W tym tygodniu Dana White i spółka robią sobie wolne, ale rozgrywki w 2022 roku inauguruje Scott Coker i jego Bellator.

W nocy z soboty na niedzielę czasu polskiego w Phoenix odbędzie się pierwsza w tym roku gala drugiej największej organizacji MMA na świecie, Bellatora.

W daniu głównym wydarzenia dojdzie do unifikacyjnego pojedynku na szczycie kategorii ciężkiej pomiędzy dzierżącym do niedawna dwa trony – był też mistrzem w dywizji półciężkiej – Ryanem Baderem oraz idącym jak burza tymczasowym mistrzem Valentinem Moldavskym.

Dla Amerykanina będzie to powrót do kategorii królewskiej po ponad dwóch latach, które spędził w 205 funtach. Wspominać ich najlepiej nie będzie, bo w sierpniu 2020 roku stracił tytuł mistrzowski w wadze półciężkiej, padając pod uderzeniami Vadima Nemkova. Później powrócił co prawda na zwycięskie tory, w rewanżu jednogłośnie pokonując Lyoto Machidę, ale ostatnio znów skończył na tarczy, ubity w ledwie 51 sekund przez Coreya Andersona.
 

Valentin Moldavsky zasilił szeregi Bellatora w 2017 roku i póki co radzi sobie wyśmienicie. Wygrał wszystkie sześć walk, jakie stoczył pod sztandarem amerykańskiej organizacji, ostatnio sięgając po tymczasowy pas mistrzowski – a to za sprawą dominującego zwycięstwa z Timem Johnsonem jednogłośną decyzją sędziowską.

 

Co ciekawe, dla Ryana Badera będzie to już trzecia walka z przeciwnikiem z Rosji reprezentującym ten sam team, należący do legendarnego Fedora Emelianenki. Póki co stan rywalizacji wynosi 1-1. W 2019 roku Amerykanin szybko znokautował właśnie Fedora Emelianenkę, rok później doznając wspomnianej porażki z podopiecznym Ostatniego Cara, Vadimem Nemkovem. Czy Valentin Moldavsky pójdzie śladami swojego kompana?

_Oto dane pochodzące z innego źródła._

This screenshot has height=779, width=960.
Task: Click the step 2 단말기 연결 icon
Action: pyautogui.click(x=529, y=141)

Otóż, bukmacherzy większych wątpliwości nie mają, wyraźnie faworyzując Rosjanina. Mając na uwadze wszechstronność, jaką zachwyca młodszy od Amerykanina o prawie dekadę Moldavsky oraz fakt, że jest to zawodnik wagi ciężkiej z krwi i kości – w przeciwieństwie do Badera, który na co dzień wojuje w kategorii półciężkiej – trudno się temu dziwić.

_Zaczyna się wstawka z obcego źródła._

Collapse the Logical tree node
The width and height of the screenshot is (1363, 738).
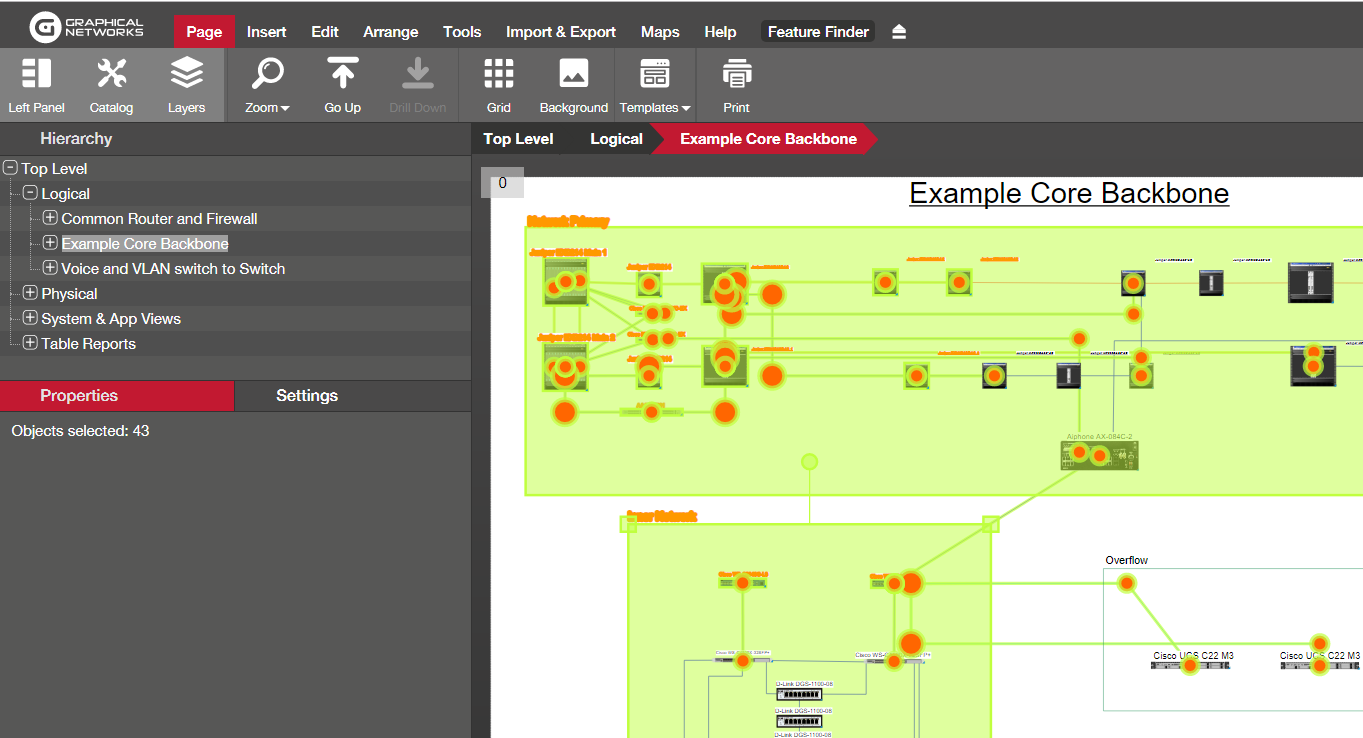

Do amerykańsko-rosyjskiej konfrontacji dojdzie także w co-main evencie wydarzenia. Były mistrz wagi lekkiej UFC Benson Henderson najprawdopodobniej powalczy o pozostanie pod sztandarem Bellatora – przegrał bowiem trzy ostatnie pojedynki. Jego rywalem będzie niepokonany od – bagatela! – dwunastu lat Islam Mamedov, który ma za sobą zwycięski debiut w Bellatorze.

Gigantycznym bukmacherskim faworytem jest Rosjanin. Nie jest bowiem żadną tajemnicą, że 38-letni już Amerykanin znajduje się na ostatniej prostej swojej sportowej kariery. Warto jednak odnotować, że Henderson nadal tanio skóry nie sprzedaje, wykazując w swoich walkach charakter i zawziętość.